Leslie Davis: Innovation is the core of UPMC. We have an opportunity to recruit scientists and use these innovations to understand the best way to take care of diseases. Our Enterprises division allows us to do that.

Our innovation focuses on three areas. First is pharma, such as highly personalized immunotherapies for leukemia and gene therapy. Second is digital. Pharma is life-changing, but new therapies can take up to 15 years to create, the success rate is much lower,2 and the investment is much higher. In the meantime, we’re populating the portfolio of the digital solutions that help with discovery and treatment. Third is called the Health Technology Advancement Program, which is run by a few of our elite physician-scientists and incubates ideas through UPMC, so they don’t get hindered by outside processes and supply chains.

Drew Ungerman: Clinical programs also foster innovation and attract patients. How does UPMC approach innovation through its clinical programs? What lessons have you learned from your experience in building out these programs?

Leslie Davis: One exciting program is our transplantation program. It started with Dr. Thomas Starzl, a pioneer in early organ transplantation medicine who spent much of his career at UPMC.3 Liver transplantation is dependent on organ donors and cadaveric organs. Fortunately, with seat belts and fire safety, we don’t have as many organs donated as we’ve had in the past, so patients are limited by waiting lists. We’ve grown our live-donor liver transplantation capabilities, and we remain one of the busiest liver transplantation systems in the country. We educated the community, hepatologists, primary care physicians, and consumers on what live-donor liver transplantation is, and we’re creating better care across the country and world, which is our goal. We focus on education to replenish the care that we have.

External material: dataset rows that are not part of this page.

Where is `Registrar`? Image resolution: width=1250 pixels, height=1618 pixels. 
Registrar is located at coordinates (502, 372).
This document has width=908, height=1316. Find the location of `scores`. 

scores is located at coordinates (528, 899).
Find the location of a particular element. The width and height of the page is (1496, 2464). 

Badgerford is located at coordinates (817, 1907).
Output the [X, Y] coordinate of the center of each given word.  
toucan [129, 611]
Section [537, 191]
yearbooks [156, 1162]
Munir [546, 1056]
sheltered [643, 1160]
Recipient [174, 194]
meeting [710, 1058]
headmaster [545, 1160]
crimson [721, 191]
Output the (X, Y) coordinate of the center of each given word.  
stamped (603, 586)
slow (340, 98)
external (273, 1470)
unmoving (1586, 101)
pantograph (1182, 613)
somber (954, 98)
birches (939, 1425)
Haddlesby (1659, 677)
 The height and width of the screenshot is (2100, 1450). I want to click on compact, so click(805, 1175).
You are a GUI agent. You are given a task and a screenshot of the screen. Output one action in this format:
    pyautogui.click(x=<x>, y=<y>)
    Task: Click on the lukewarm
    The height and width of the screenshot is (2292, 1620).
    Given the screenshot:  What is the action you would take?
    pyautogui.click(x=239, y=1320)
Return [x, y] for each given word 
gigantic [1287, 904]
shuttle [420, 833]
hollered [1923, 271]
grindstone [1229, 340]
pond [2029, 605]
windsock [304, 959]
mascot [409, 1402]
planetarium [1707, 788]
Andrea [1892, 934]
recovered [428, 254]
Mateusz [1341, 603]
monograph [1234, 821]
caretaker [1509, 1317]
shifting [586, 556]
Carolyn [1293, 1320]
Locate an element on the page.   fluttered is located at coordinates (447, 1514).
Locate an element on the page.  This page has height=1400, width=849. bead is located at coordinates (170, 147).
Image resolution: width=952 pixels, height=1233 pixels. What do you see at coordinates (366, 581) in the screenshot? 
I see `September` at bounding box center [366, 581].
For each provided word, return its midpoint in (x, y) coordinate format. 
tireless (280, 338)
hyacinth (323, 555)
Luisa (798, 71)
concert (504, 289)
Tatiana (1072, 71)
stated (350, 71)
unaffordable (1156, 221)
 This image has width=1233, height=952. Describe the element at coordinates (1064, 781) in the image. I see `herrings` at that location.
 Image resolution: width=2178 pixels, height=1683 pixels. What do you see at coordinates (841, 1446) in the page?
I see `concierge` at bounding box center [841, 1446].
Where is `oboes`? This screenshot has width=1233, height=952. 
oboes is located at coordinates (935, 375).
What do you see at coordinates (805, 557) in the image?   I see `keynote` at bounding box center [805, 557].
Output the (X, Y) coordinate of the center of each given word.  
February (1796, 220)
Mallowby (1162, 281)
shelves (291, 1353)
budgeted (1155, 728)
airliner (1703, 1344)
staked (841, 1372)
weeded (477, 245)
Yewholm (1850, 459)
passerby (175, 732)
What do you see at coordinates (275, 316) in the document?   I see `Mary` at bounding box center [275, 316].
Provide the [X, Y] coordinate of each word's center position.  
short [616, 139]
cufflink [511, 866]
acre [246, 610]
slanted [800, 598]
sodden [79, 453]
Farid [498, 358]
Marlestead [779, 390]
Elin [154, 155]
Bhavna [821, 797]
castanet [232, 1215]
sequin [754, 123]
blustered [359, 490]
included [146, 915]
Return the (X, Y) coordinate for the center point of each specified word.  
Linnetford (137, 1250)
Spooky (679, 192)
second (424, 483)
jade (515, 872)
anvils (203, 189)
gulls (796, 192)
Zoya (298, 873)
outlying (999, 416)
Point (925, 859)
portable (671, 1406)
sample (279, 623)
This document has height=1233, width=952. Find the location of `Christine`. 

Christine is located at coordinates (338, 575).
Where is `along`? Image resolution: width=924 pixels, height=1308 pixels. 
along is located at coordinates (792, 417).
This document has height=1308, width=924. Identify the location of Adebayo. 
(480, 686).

Drew Ungerman: UPMC has been early to test, implement, and refine AI solutions to drive better outcomes and greater efficiency, which is essential in this environment. How do you think about implementing these new AI solutions?

Leslie Davis: We have to make sure we have our priorities straight. It’s a matter of thinking, “Where do we want to spend our time? How long will this take? And what will the outcome be and how will we measure success?” Those are key milestones for any new product or program. So, thinking about operational efficiencies, what is the clinical opportunity, and what can we do to enhance the clinical experience of a patient, the outcome, or the physician’s ability to do their job? How do we extend that expertise? We also have to be open to thinking differently in how we use them.